New York

Jay DeFeo

You won’t find Jay DeFeo, a San Francisco painter who became active in the early ’50s, included in many anthologies of feminist art—at least not yet. But her interest in painting as an extension of her body, as something both radiant and abject, as both manageable and not, situates her in a singular position within her milieu. She was included in Dorothy Miller’s influential “Sixteen Americans” of 1959 at the Museum of Modern Art, yet her relative obscurity is confirmed by the Whitney’s small, posthumous exhibition: Fifteen years after her death, this is her first New York museum show. DeFeo’s an important link to the creative gurus of the Beat generation and Bay Area painterly abstraction but deserves her niche in history for exercising the license to take art to an extreme.

One painting in particular took over DeFeo’s life. From 1958 to 1966 she worked on The Rose (initially entitled Deathrose and, for a time, The White Rose). The production of the monumental painting with a central sculptural starburst motif (measured in proportion to her own body) proceeded in stops and starts as she built up the dense, chiseled surface only to take it back down to bare canvas and begin again. Like Duchamp’s definitively incomplete Large Glass, DeFeo’s Rose was finished arbitrarily. Faced with eviction from her Fillmore Street apartment, the artist had to move her beloved behemoth. Stretching almost eleven feet high, almost a foot thick in places, and not completely dry, the nearly one-ton painting required a crew of professional movers to cut through upper-story windows and hoist it into a moving van en route to the Pasadena Art Museum, where it was installed in a small “storage gallery.” (The move was the subject of a 1967 film by Bruce Conner.) Even then, DeFeo couldn’t leave it alone—she traveled to Pasadena, where she put in another three months on the painting before calling it quits for good. By the early ’70s, the work, greatly in need of conservation, was covered with a protective coating and, in 1979, encased behind a fiberboard wall where it remained inaccessible for nearly twenty years.

DeFeo never saw the painting again but remarked that she continued to get “feedback” from it. For three years following the work’s forced exodus, the artist produced nothing. When she did commence work again, it was with a renewed interest in the strange beauty of the body as abstraction, via photocollage, drawing, and smaller-scale painting. In twenty-one sparse, elegant grotesqueries from the mid-’50s to the ’70s that accompany the presentation of the fully restored Rose (now owned by the Whitney), there’s formal evidence of DeFeo’s ability to make use of materials and experiences at hand amid borrowed bits of European Symbolism, Surrealism, and Dada. Black-and-white paintings from the early ’70s depict her own extracted teeth as fractured plateaus drifting in stark empty space. (There’s speculation that her teeth fell out because of overexposure to toxic chemicals in the studio.)

It’s not only DeFeo’s deeply gothic sensibility that qualifies her art as relevant today.
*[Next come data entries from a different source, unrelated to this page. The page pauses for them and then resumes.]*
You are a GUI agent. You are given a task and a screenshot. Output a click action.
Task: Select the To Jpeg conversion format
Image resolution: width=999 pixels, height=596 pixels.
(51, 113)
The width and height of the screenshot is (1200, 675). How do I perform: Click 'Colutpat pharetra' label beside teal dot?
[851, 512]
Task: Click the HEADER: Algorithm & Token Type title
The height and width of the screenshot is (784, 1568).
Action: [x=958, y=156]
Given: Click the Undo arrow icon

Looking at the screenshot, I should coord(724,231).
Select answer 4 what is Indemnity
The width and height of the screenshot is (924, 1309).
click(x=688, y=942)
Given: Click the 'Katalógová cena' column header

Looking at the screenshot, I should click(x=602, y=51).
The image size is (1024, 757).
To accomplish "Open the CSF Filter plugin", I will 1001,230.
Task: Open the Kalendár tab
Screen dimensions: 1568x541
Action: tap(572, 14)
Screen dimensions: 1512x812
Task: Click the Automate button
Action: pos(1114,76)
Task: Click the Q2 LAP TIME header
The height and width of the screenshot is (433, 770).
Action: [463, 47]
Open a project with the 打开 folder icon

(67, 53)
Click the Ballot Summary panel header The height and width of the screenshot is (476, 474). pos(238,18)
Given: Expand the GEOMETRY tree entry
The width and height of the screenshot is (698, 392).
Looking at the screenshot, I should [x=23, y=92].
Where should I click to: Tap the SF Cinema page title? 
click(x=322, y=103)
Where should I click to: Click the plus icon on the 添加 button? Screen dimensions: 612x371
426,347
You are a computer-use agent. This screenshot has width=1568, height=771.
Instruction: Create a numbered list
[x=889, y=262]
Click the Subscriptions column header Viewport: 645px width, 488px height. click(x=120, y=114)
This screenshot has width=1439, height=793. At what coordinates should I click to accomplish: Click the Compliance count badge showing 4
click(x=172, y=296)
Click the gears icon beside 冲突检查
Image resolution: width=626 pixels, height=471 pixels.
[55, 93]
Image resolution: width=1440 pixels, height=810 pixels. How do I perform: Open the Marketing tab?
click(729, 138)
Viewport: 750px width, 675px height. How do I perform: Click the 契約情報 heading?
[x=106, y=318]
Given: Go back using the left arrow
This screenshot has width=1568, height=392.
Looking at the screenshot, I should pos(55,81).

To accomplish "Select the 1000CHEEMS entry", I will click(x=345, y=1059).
Other aspects of her practice (not referenced in this exhibition) prove utterly topical—like her whimsical “jewelry sculptures.” Prior to her representation in “Sixteen Americans” with large, abstract oil paintings, DeFeo contributed tiny, delicate constructions of wire, string, rhinestones, and other materials to the Huntington Galleries’ 1955 group exhibition “American Jewelry and Related Objects.” Indeed, DeFeo regarded her jewelry pieces, including a particular circular brooch, as predecessors to The Rose. Juggling high art and craft was no easy feat in the ’50s and ’60s—and it was doubly difficult for a woman! This formal eclecticism is notable in her work from the ’70s and finds currency with the present revival of art from that decade. But it’s her determination to make art according to her own rules that leaves the most lasting impression. With DeFeo’s example, a little bit more of the unruly present makes sense with respect to the past.